As the federal government announced this week it will issue its first guidelines to schools on how to protect children with food allergies, local school systems already have worked to ensure students with allergies are safe during school hours.
“We have addressed this in our procedures ... and I know we are sensitive to particular peanut allergies and those type of things that we have to watch in the cafeteria and so forth,” Cartersville Assistant Superintendent Ken Clouse said. “We do follow what the law is in terms of kids carrying the [epinephrine autoinjectors], we do allow them to do that. We’ve been doing that for two to three years, I know.”
House Bill 337, which became effective in May, addressed allergic reactions in school.
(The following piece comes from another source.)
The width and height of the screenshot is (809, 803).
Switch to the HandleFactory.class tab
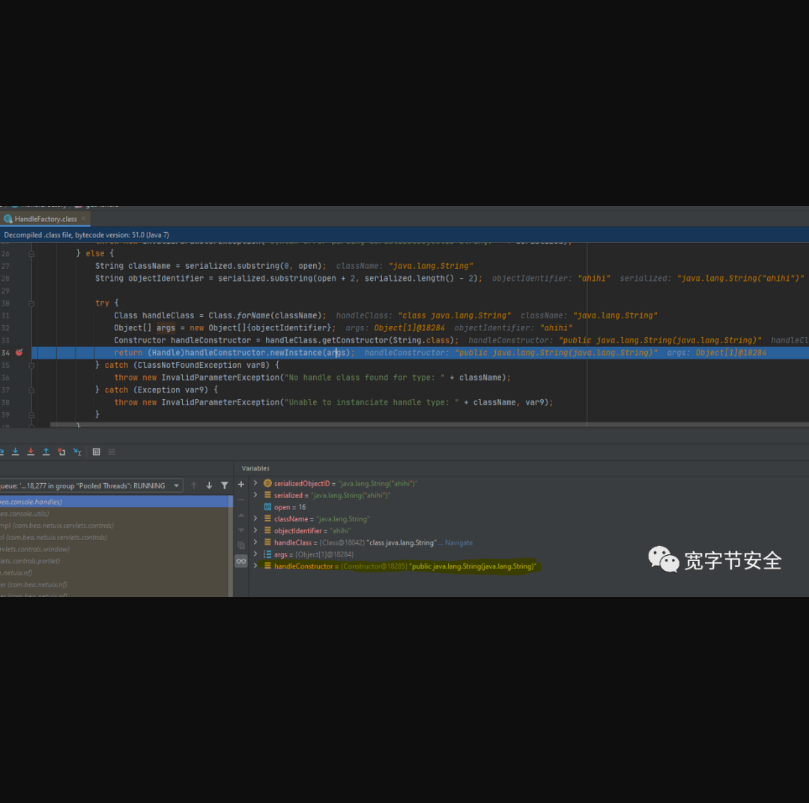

It authorized licensed health practitioners to prescribe auto-injectable epinephrine for schools and allowed pharmacists to fill such prescriptions.
According to the Associated Press, the federal voluntary guidelines call on schools to take such steps as restricting nuts, shellfish or other foods that can cause allergic reactions, and to make sure emergency allergy medicine — like EpiPens — are available.
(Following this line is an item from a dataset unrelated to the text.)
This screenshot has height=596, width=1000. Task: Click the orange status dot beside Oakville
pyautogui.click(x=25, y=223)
Dr. Wayne Giles, who oversaw development of the advice for the Centers for Disease Control and Prevention, told the AP, “The need is here” for a more comprehensive, standardized way for schools to deal with allergic reactions in schools.
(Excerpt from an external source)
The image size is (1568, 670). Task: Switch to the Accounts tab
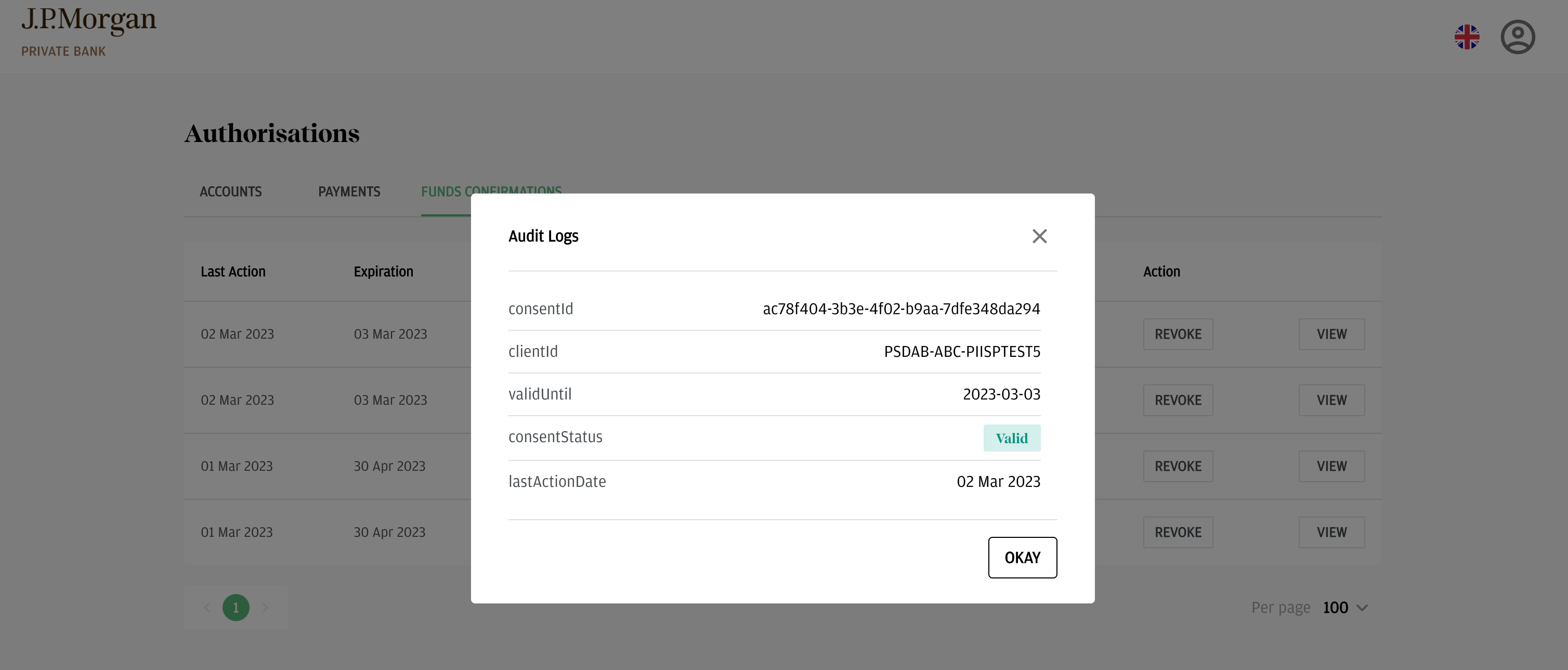pyautogui.click(x=231, y=192)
A recent CDC survey estimated that about 1 in 20 U.S. children have food allergies — a 50 percent increase from the late 1990s. Many food allergies are mild and something children grow out of; however, cases may cause anaphylactic shock or even death. Experts say more than 170 foods are known to cause reactions.
The guidelines released by the federal government were required by a 2011 federal law.
The new advice calls for schools to do the following:
• Identify children with food allergies;
• Have a plan to prevent exposures and manage any reactions;
• Train teachers or others how to use medicines like epinephrine injectors, or have medical staff to do the job;
• Plan parties or field trips free of foods that might cause a reaction, and designate someone to carry epinephrine;
• Make sure classroom activities are inclusive.
For example, don’t use Peanut M&M’s in a counting lesson, said John Lehr, chief executive of an advocacy group that worked on the guidelines, Food Allergy Research & Education.
Carolyn Duff, president of the National Association of School Nurses, which worked on the guidelines, said many schools may not have policies on food allergies. “And if they do, maybe the policies aren’t really comprehensive,” she said.
U.S. Rep. Nita Lowey, a New York Democrat who worked on the law that led to the guidelines, said in a statement that they are a big step toward giving parents “the confidence that their children will stay safe and healthy at school.”